Because the walls behind the fireplace will be hidden by a frame around the fireplace, it is fine for the plumber to open up walls in order to run the gas line. There is no need to patch walls if the plumber or electrician opens these wall cavities since they will be hidden by the fireplace frame.
Run Electrical Service
If your fireplace has an air circulating fan or electric controls (most do), have an electrician run a new circuit or extend an existing circuit to provide the necessary power to the fireplace unit. If your fireplace frame will cover up an existing outlet, the electrician should also remove and reroute these electrical cables, as it is illegal to cover up existing outlets.
Build the Frame
Based on the fireplace instructions, use 2x4 construction lumber to build a frame to box around the fireplace. Most fireplaces have very specific instructions for the height above the floor and clearances between the edges of the firebox and adjoining frame walls. These clearances are critical for safety, so make sure to follow the instructions closely when building the frame surround the fireplace. The frame MUST be large enough to provide the necessary clearances around the firebox.
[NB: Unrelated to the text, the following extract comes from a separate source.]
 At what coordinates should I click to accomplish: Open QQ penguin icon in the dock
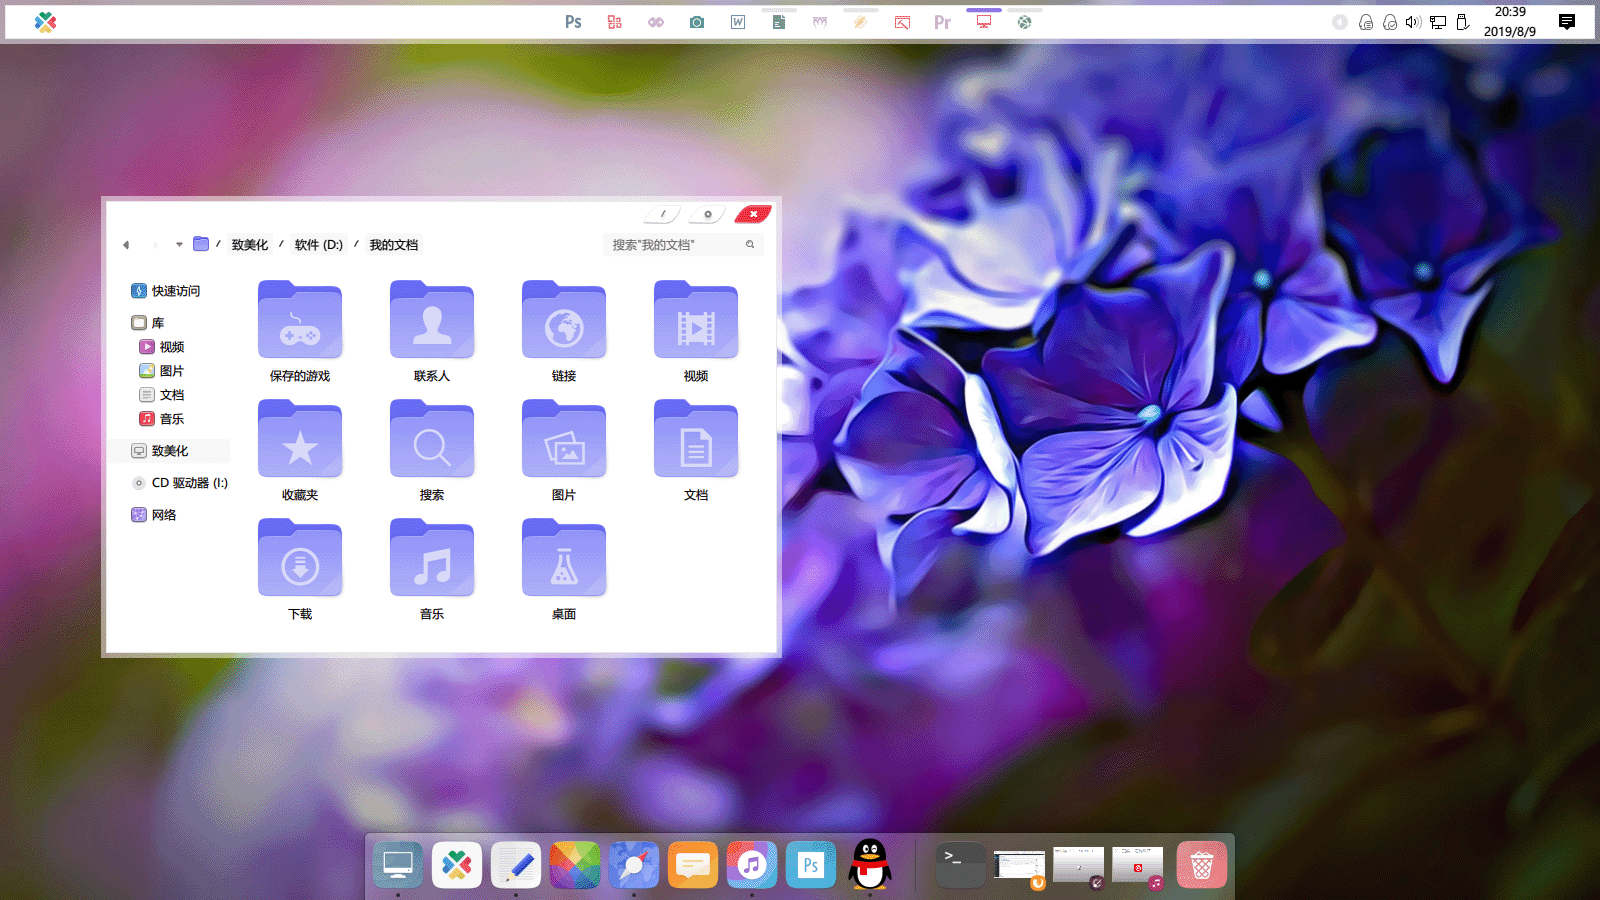point(869,864)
There are many ways to construct the fireplace frame. If the vent flue will be routed out the back wall, then you can terminate the frame two feet or so above the horizontal flue, creating a flat top to serve as a mantel above the fireplace unit. If the vent flue will extend straight up through the roof, then most installers will build the fireplace frame to create full walls from floor to ceiling. The frame provides a "chase" to run the vent flue all the way up through the attic and through the room.
Use standard construction methods to build the frame, spacing the frame studs 16 inches apart.
Note: Make sure your frame allows for access to any shutoff valves or wire-connection panels in the fireplace. This may entail adding a removable hatch or door.
Finish the Frame Walls
The vertical walls of the fireplace frame can now be finished with standard 1/2-inch drywall panels. If you will be using ceramic tile to cover the surround area around the fireplace, use cement backer board to cover the frame studs in this area.
If the fireplace frame will end below the ceiling, use 3/4-inch plywood to cover the top of the frame. This will create a sturdy horizontal mantel above the framed-in fireplace.
Once the drywall and backer board is installed, use metal corner bead to cover any corners, then tape and mud the seams and corners, following standard drywalling techniques.
Finish Fireplace Surround (Optional)
Next, apply ceramic tile over the surround area around the fireplace if your design includes this. This works uses the same tile-setting techniques used for any wall tile installation, and will require trowels, a tile cutter or wet saw, thin-set adhesive, grout and grout sponge, and grout sealer. A ceramic tile surround is an opportunity to get creative with your fireplace project, so spend some time designing the pattern you want.
Make sure the tile has fully set up and the grout is fully hardened and sealed before you use the fireplace.
Complete the Trim
Finish the installation by attaching whatever wood trim you choose. This can range from a simple wood edge molding to frame around the fireplace to an elaborate faux paneling treatment or extended "pillars" that give the fireplace a truly classic built-in look. If you wish, you can also buy and install a mantelpiece.
A power miter saw and power nailer are the best tools for cutting and attaching these trim pieces.